Task prompt » Using the entries below, show all lines with the string "preside".

Given records »
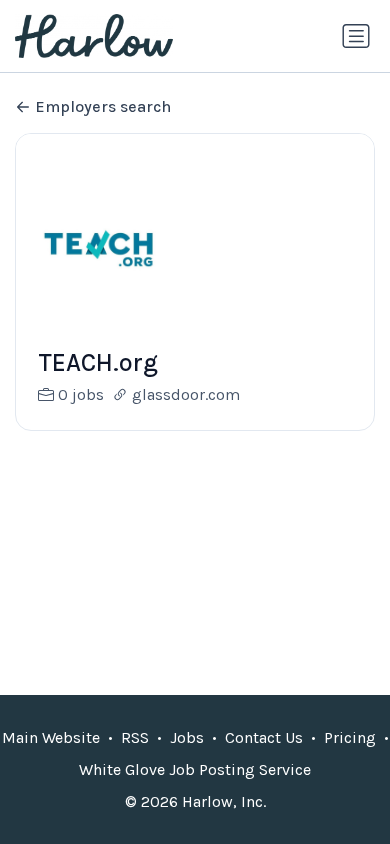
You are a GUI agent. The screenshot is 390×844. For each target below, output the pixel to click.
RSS (135, 737)
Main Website (51, 737)
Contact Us (264, 737)
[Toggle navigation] (356, 36)
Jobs (187, 737)
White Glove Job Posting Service (195, 769)
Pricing (350, 737)
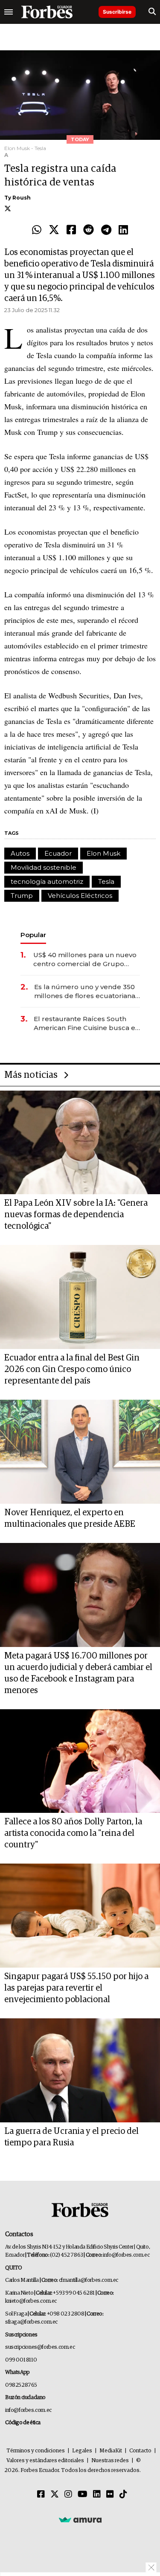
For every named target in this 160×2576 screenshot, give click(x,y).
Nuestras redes (110, 2460)
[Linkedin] (123, 230)
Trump (22, 895)
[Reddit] (88, 230)
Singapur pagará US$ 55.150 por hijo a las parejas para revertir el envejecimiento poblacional (76, 1988)
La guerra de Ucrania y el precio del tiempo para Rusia (71, 2137)
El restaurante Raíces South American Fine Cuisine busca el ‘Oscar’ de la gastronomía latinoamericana (85, 1023)
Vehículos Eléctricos (80, 895)
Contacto (140, 2451)
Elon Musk (103, 853)
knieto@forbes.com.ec (31, 2301)
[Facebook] (71, 230)
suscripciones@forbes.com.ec (40, 2347)
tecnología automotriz (47, 881)
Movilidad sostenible (43, 867)
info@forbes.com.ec (126, 2255)
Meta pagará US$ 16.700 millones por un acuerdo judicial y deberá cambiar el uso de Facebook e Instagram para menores (78, 1673)
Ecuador (58, 853)
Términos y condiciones (35, 2451)
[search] (152, 11)
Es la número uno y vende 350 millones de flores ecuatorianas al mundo (86, 991)
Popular (33, 935)
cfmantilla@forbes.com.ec (88, 2280)
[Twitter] (54, 230)
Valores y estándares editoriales (45, 2460)
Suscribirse (117, 12)
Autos (20, 853)
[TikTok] (123, 2494)
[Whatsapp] (36, 230)
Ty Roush (17, 197)
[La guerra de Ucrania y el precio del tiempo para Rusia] (80, 2070)
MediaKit (110, 2451)
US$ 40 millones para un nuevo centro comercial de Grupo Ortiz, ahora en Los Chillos (85, 959)
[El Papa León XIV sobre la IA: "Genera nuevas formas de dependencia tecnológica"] (80, 1143)
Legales (82, 2451)
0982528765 (21, 2385)
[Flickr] (110, 2494)
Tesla (106, 881)
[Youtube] (82, 2494)
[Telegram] (106, 230)
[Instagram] (68, 2494)
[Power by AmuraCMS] (80, 2519)
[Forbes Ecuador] (47, 12)
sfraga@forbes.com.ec (31, 2322)
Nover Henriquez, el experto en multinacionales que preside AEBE (69, 1518)
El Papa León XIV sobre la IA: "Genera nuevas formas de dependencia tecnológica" (76, 1214)
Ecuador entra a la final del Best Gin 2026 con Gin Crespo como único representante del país (72, 1369)
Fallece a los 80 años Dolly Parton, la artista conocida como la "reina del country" (73, 1833)
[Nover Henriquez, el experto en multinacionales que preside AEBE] (80, 1452)
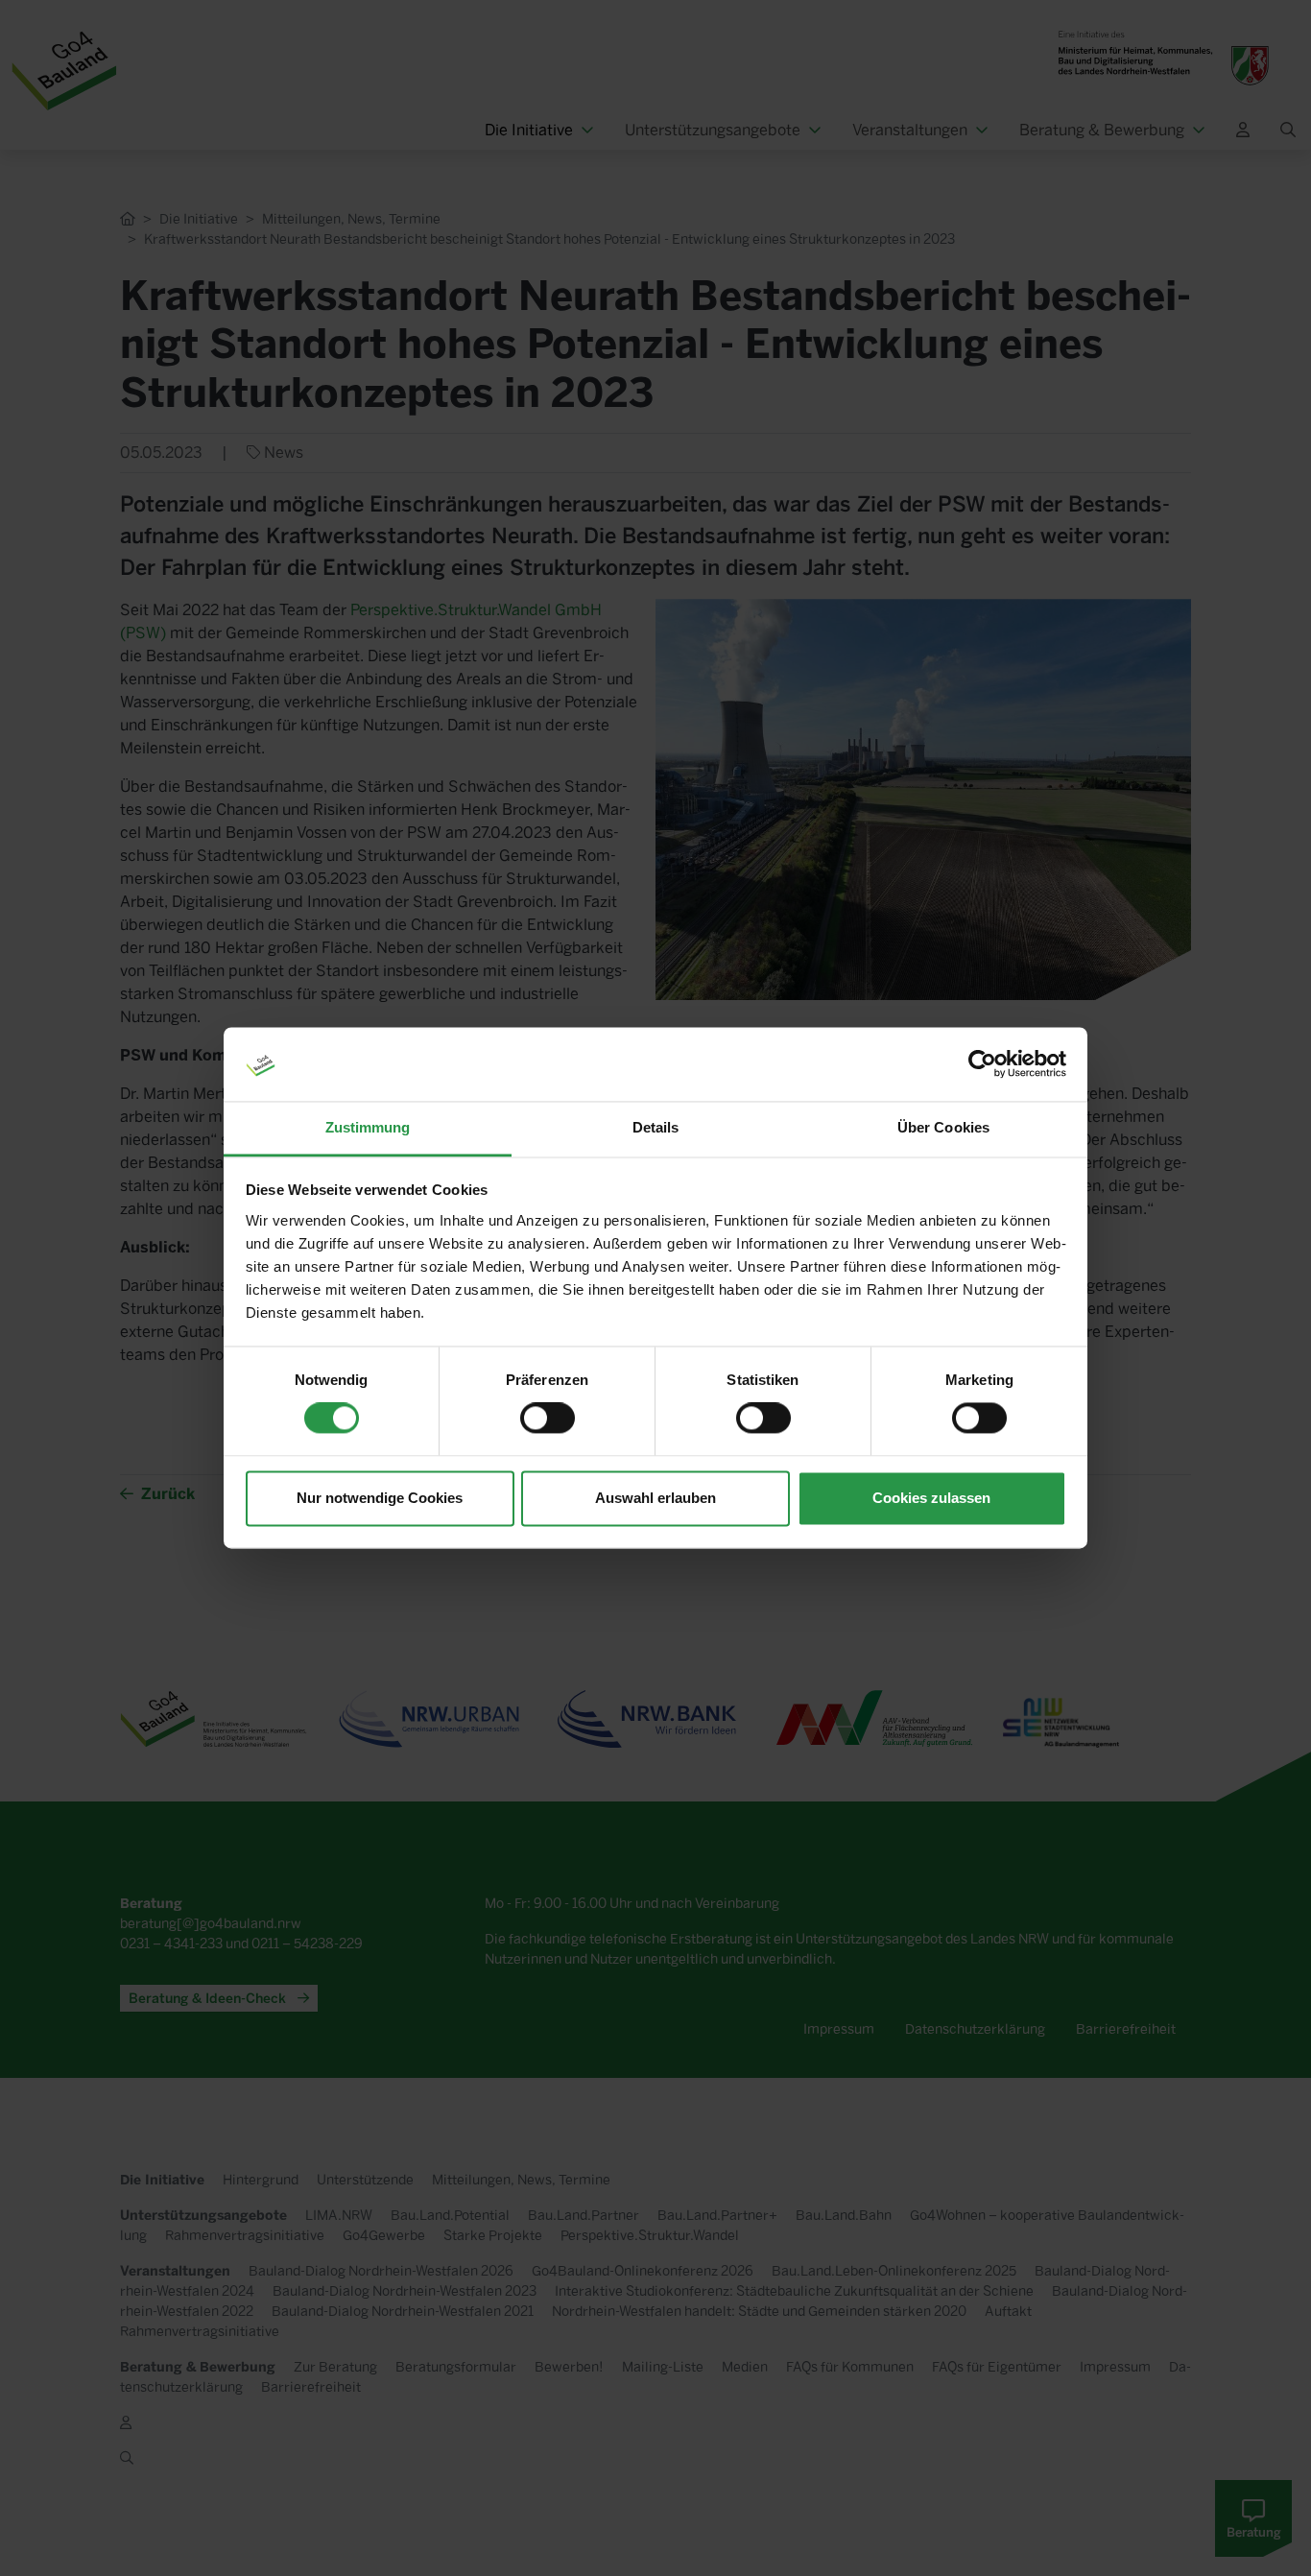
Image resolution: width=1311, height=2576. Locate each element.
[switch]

Response to this exercise »
Nover Henriquez, el experto en multinacionales que preside AEBE (69, 1518)
[Nover Henriquez, el experto en multinacionales que preside AEBE] (80, 1452)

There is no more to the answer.